### SET TASK
Recast the rows below as a numbered list, covering everything from the row that contains "The image size is (800, 569)." down to the row that contains "pyautogui.click(x=539, y=419)". Leave out any blank lines.

— Begin RECORDS TO PROCESS —

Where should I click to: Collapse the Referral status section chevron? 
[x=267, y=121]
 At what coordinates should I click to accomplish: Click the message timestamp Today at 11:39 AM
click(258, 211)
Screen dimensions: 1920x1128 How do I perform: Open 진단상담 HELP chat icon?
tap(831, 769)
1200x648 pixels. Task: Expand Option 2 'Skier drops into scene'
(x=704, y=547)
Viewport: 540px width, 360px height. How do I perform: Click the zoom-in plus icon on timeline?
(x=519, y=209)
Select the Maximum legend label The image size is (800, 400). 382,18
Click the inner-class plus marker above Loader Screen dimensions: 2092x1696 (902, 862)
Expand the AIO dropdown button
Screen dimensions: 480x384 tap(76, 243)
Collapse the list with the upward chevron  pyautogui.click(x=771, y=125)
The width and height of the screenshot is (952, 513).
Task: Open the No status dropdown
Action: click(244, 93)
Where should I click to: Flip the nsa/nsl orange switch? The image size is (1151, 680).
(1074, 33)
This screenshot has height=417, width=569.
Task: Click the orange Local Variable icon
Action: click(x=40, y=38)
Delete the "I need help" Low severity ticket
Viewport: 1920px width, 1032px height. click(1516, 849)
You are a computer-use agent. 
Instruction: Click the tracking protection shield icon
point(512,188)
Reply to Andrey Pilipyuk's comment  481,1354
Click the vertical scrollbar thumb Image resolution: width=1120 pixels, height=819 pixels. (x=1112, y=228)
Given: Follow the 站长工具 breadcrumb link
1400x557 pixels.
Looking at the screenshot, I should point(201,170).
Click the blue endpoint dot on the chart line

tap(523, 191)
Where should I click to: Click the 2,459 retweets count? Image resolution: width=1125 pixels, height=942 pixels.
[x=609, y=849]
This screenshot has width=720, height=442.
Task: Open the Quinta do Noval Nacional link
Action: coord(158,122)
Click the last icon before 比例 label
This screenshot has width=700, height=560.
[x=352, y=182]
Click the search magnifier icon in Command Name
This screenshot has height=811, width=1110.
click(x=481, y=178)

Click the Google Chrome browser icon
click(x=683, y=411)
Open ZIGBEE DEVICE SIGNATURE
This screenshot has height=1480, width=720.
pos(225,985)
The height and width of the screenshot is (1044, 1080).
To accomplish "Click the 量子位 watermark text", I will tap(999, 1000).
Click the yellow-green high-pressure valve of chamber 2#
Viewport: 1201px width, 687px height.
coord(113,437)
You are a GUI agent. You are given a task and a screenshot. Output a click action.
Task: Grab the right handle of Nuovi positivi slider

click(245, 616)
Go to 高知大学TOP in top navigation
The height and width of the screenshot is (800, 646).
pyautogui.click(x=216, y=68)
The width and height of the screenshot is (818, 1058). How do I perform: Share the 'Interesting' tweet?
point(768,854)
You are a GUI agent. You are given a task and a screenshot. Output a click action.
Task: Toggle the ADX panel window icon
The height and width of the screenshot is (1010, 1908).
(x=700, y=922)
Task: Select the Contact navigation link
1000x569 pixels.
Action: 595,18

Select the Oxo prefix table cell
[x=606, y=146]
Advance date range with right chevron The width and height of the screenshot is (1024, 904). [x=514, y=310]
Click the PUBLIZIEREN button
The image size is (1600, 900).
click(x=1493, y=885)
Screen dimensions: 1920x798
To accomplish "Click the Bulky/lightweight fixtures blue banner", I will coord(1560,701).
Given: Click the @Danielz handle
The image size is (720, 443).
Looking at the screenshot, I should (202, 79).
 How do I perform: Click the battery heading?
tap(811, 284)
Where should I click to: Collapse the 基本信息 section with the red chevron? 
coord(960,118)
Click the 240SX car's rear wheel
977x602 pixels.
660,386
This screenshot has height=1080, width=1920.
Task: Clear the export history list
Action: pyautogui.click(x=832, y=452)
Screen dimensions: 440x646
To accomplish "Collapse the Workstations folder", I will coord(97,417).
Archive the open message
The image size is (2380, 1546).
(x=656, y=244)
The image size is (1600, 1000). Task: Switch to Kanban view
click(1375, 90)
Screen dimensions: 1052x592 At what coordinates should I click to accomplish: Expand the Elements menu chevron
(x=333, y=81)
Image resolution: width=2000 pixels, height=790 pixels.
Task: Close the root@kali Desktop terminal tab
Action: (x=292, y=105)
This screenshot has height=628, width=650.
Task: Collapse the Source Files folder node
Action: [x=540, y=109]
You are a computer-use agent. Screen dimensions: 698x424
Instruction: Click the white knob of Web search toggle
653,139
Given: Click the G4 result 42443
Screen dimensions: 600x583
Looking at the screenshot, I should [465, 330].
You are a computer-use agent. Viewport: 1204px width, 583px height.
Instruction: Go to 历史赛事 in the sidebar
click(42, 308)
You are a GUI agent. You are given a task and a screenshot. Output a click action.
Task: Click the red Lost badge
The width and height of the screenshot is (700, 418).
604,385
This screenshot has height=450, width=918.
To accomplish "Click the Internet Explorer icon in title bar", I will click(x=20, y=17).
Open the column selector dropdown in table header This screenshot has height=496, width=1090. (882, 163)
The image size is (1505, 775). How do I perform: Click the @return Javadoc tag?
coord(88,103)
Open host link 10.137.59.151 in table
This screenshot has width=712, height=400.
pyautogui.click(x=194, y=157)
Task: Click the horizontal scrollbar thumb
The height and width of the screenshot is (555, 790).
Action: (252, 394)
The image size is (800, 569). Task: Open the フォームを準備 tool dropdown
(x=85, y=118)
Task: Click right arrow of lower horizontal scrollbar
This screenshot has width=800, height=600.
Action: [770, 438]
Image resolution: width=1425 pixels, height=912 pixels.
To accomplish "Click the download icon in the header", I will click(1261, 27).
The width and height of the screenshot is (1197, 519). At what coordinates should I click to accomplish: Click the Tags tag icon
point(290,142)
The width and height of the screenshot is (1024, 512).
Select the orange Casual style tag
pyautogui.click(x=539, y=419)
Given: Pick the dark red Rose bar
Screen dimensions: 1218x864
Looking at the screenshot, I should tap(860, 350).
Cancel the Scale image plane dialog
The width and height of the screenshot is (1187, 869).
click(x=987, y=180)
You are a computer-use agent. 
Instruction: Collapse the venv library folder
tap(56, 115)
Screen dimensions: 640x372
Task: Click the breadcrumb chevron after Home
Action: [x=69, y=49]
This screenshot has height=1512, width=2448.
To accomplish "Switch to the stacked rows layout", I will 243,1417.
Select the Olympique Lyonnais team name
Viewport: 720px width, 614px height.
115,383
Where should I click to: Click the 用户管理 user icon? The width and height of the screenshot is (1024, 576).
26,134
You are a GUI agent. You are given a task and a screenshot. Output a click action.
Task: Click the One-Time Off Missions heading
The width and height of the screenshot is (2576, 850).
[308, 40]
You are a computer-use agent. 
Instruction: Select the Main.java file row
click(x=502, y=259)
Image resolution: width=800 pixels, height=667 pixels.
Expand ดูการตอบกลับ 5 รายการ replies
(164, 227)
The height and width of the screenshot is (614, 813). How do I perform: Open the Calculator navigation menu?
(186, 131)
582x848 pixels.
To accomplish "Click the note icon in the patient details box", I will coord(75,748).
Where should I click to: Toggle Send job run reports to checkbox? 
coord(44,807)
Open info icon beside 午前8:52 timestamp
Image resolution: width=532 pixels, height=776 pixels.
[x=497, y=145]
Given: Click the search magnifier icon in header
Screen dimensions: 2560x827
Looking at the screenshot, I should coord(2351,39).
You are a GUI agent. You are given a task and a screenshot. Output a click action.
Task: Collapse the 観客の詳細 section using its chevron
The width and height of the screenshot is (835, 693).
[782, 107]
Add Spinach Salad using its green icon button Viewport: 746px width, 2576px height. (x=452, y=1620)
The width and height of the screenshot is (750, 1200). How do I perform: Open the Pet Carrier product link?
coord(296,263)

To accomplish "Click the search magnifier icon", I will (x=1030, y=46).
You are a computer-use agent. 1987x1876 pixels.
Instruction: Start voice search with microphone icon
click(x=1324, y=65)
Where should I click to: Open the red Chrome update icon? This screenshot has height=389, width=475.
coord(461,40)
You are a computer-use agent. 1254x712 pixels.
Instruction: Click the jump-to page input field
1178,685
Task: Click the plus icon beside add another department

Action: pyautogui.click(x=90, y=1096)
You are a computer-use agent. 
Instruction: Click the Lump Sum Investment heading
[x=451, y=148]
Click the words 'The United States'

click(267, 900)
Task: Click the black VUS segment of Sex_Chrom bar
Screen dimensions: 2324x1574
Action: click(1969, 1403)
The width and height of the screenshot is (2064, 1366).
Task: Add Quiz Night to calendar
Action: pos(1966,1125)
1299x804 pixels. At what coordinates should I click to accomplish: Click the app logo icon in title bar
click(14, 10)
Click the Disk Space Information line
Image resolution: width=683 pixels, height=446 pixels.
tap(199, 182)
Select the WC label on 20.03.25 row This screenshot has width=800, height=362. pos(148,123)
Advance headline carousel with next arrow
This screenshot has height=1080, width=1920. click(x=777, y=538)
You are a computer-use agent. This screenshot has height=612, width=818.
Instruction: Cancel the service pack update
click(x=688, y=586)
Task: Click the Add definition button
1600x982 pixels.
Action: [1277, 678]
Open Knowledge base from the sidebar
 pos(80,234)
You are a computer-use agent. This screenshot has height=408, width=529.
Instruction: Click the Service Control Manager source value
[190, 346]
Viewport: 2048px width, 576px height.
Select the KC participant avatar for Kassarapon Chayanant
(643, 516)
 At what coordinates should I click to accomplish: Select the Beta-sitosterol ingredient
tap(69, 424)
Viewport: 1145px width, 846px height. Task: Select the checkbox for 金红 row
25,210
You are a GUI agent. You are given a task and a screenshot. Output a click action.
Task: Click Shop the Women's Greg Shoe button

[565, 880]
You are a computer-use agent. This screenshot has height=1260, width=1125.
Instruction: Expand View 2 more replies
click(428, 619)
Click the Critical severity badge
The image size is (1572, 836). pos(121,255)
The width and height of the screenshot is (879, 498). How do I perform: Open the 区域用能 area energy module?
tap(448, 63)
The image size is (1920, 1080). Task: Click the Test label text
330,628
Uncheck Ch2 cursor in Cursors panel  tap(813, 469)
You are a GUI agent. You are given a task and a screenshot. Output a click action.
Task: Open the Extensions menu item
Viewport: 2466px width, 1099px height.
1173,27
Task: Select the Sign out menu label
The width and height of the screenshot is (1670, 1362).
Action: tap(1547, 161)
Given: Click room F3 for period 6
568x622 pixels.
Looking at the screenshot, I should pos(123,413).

— End RECORDS TO PROCESS —

### SOLUTION TO THIS TASK
1. The image size is (800, 569). Task: Open the フォームを準備 tool dropdown
2. (x=85, y=118)
3. Task: Click right arrow of lower horizontal scrollbar
4. This screenshot has width=800, height=600.
5. Action: [770, 438]
6. Image resolution: width=1425 pixels, height=912 pixels.
7. To accomplish "Click the download icon in the header", I will click(1261, 27).
8. The width and height of the screenshot is (1197, 519). At what coordinates should I click to accomplish: Click the Tags tag icon
9. point(290,142)
10. The width and height of the screenshot is (1024, 512).
11. Select the orange Casual style tag
12. pyautogui.click(x=539, y=419)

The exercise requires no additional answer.